▶ **THE INPUT**:
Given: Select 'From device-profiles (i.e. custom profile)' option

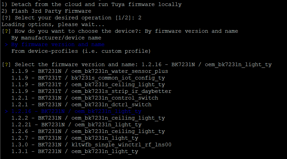Looking at the screenshot, I should [81, 51].
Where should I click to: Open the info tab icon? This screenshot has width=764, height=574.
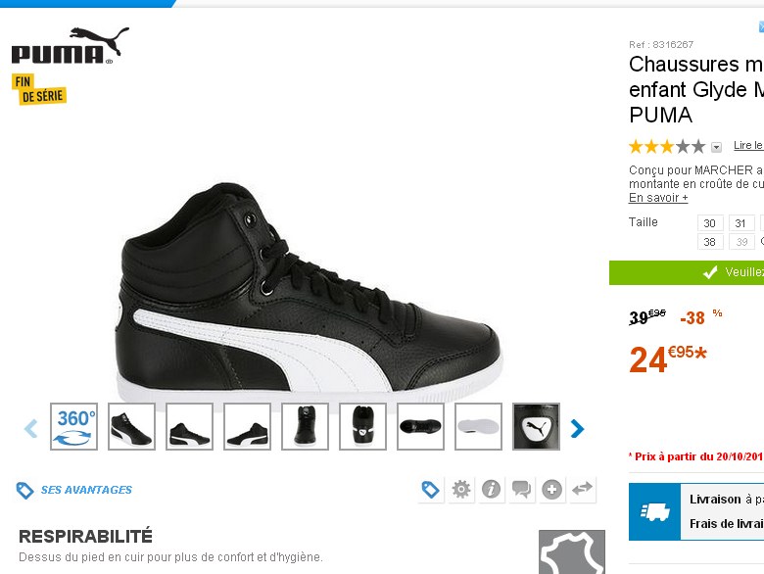click(x=491, y=489)
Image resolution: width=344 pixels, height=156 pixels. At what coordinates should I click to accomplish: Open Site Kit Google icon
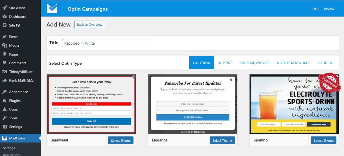click(x=4, y=25)
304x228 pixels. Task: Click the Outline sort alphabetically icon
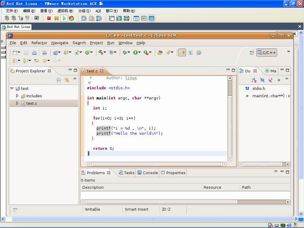(254, 80)
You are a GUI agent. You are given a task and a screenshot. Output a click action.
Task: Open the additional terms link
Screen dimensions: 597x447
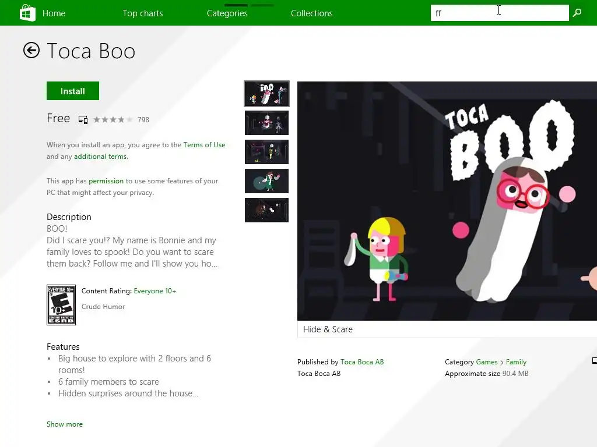[101, 157]
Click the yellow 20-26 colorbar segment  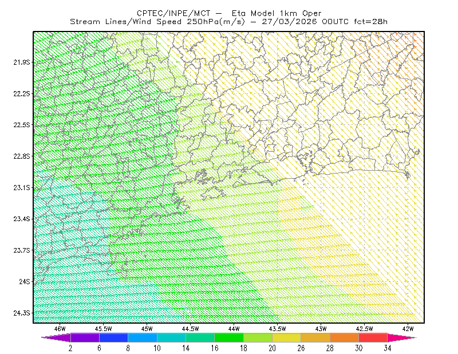[287, 337]
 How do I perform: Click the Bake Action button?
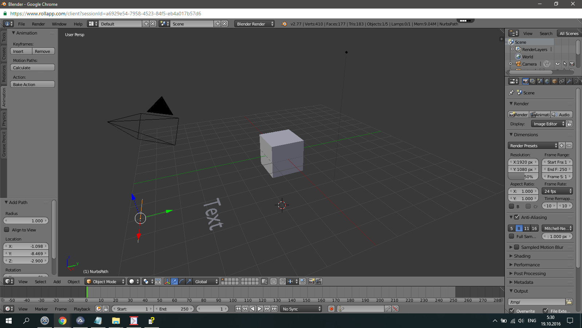pos(32,84)
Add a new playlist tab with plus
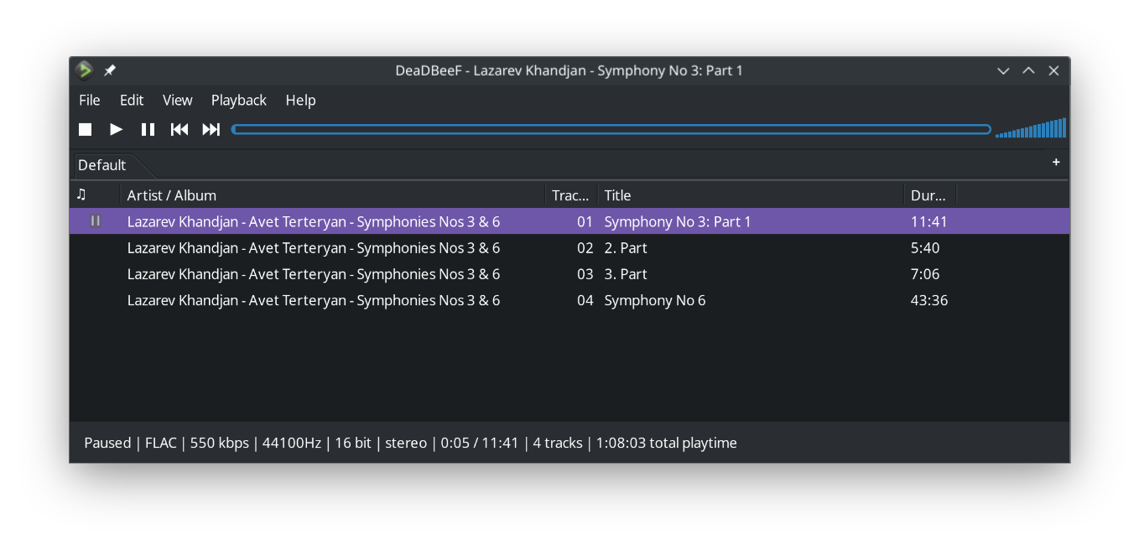 coord(1056,163)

▶ **TASK TO COMPLETE**: All that belongs in the answer is the exact run of lines from the line containing "How do I perform: Click" to the end of the listing above, pictures removed.

▶ **THE COMPLETED TASK**:
 How do I perform: Click the Bake Action button?
pos(32,84)
Add a new playlist tab with plus
 coord(1056,163)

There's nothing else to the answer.